Probaly for a cuviers dwarf caiman, what sort of things do i need when its a juvenile and a adult ??

Thanks


----------



## Smorf (Dec 19, 2007)

Look down the forum a little, there are some caimen threads by Fangsy and Scales and Fangs about their caimens, you may find some info there. Or you could PM them.


----------



## mleadley (Oct 1, 2007)

Already done that, but could do with specific info like where to buy from and what i specifically need !!


----------



## lukendaniel (Jan 10, 2007)

depends how you wanted it but a 

pool 
pump
filter 
facke plants logs 
land with basking spot 
ect 

all depends how ya wanna do it 



luke


----------



## stephenie191 (May 29, 2007)

A large pool of some sort, - a few big hides. Yeah there are some threads on this : victory:


----------



## mleadley (Oct 1, 2007)

Any ideas on where i could get a 200 + gallon pond ???, and where could i buy all this stuff, is there any online shops that sell them.

Thanks : victory:


----------



## Bar1 (Feb 20, 2007)

have you tried a garden centre for ponds and filters or an aquatic centre .

james


----------



## mleadley (Oct 1, 2007)

No there must be somewhere online that sells them !!!


----------



## stephenie191 (May 29, 2007)

mleadley said:


> No there must be somewhere online that sells them !!!


 
Try BnQ and hombase, - not many people on here with a caimen so its not our strong point :crazy:


----------



## lukendaniel (Jan 10, 2007)

just look for hozelock titan pump and bioforce filter 



luke


----------



## fangsy (Sep 17, 2007)

google.co.uk mate !


----------



## mleadley (Oct 1, 2007)

Aint many care sheets tho !!!


----------



## fangsy (Sep 17, 2007)

Yea , but looking for kit , its obvious whats needed.


----------



## mleadley (Oct 1, 2007)

Where did u get your equipment from then ???


----------



## fangsy (Sep 17, 2007)

mleadley said:


> Where did u get your equipment from then ???

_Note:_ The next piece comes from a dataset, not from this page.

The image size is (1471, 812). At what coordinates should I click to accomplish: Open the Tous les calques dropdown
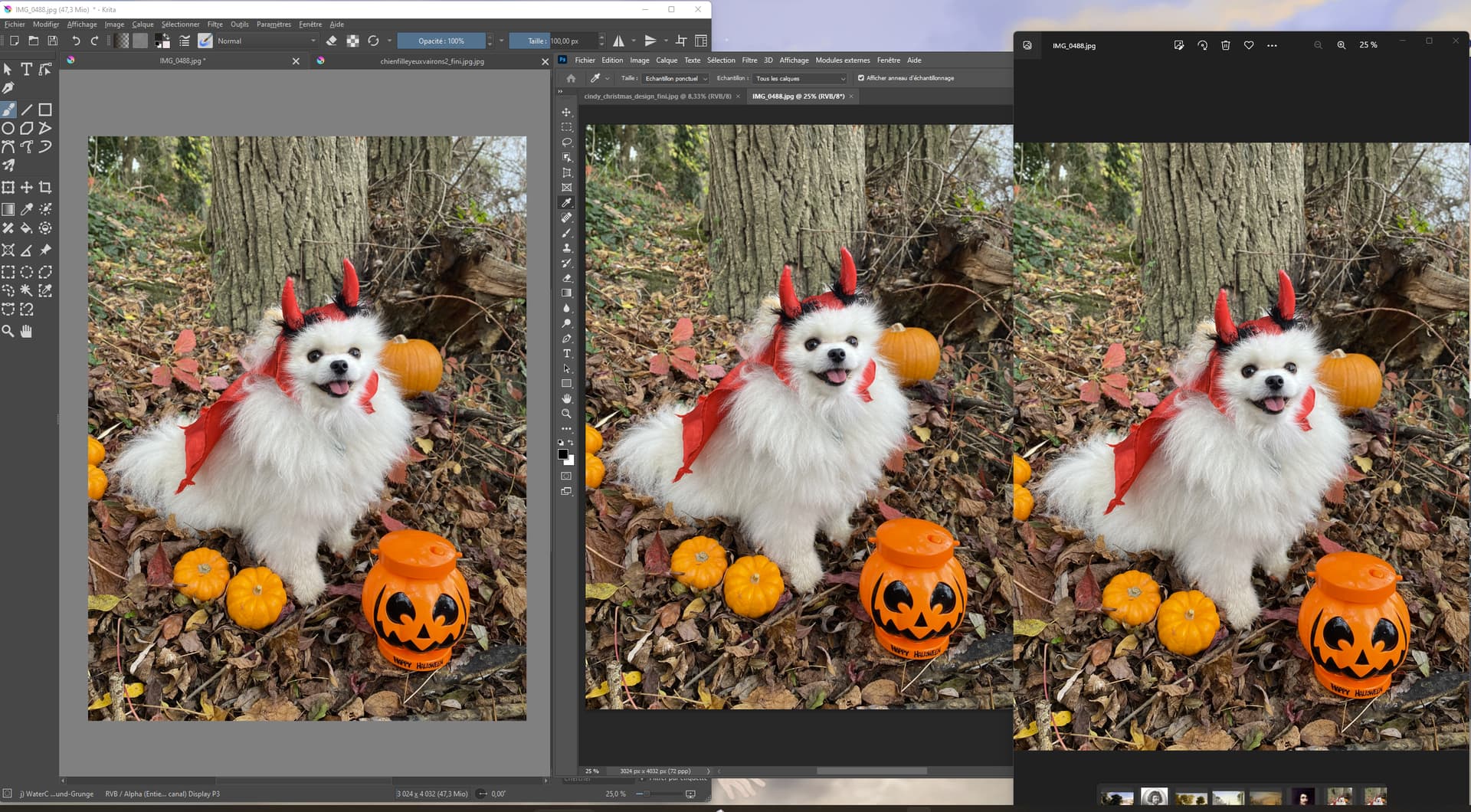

I already had the fish tank , just bought the perspex .....


----------



## Bar1 (Feb 20, 2007)

mleadley said:


> No there must be somewhere online that sells them !!!


 
what you mean by that?

Sorry miss read it.

have you tried aquatic stores


----------



## mleadley (Oct 1, 2007)

Exactly what it says, whats confusing.

A company that must sell them online !!


----------



## Scales and Fangs (Mar 22, 2007)

if you're getting a baby caiman, all you need is a large fish tank, mine has just come out of a 3x2x2.

Gravel stones on the ground so it dont get flat foot. A tropical fish tank heater, 6 bricks (2 piles of 3) and a concrete slab to sit on top. a few rocks built up so the animal can climb up to the slab. Get an internal pump/filter to keep the water clean and to create water movement.

Fill the tank so that there is about 2 - 3 inches between the water line and the underside of the slab so the animal can hide under it but still get it's head out of the water.

Some may dis agree but I used a 5% u.v light in mine and no basking bulb.










I did add some plastic plants and a few smaller rocks for decoration since the above picture.

Rob


----------



## mleadley (Oct 1, 2007)

Ok is there any good online stores that sells tanks and filters. That you know of ???


----------



## Scales and Fangs (Mar 22, 2007)

mleadley said:


> Ok is there any good online stores that sells tanks and filters. That you know of ???


Not off the top of my head, however, I could quote you a price for a tank and all the equipment you'll need plus delivery.


----------



## mleadley (Oct 1, 2007)

Yes please, dont suppose u could get a small pond, so it is smaller in height ???


----------



## Bar1 (Feb 20, 2007)

mleadley said:


> Exactly what it says, whats confusing.
> 
> A company that must sell them online !!


 
Like I said i miss read it


----------



## mleadley (Oct 1, 2007)

Bar1 said:


> Like I said i miss read it


Ok no worries : victory:


----------



## Scales and Fangs (Mar 22, 2007)

mleadley said:


> Yes please, dont suppose u could get a small pond, so it is smaller in height ???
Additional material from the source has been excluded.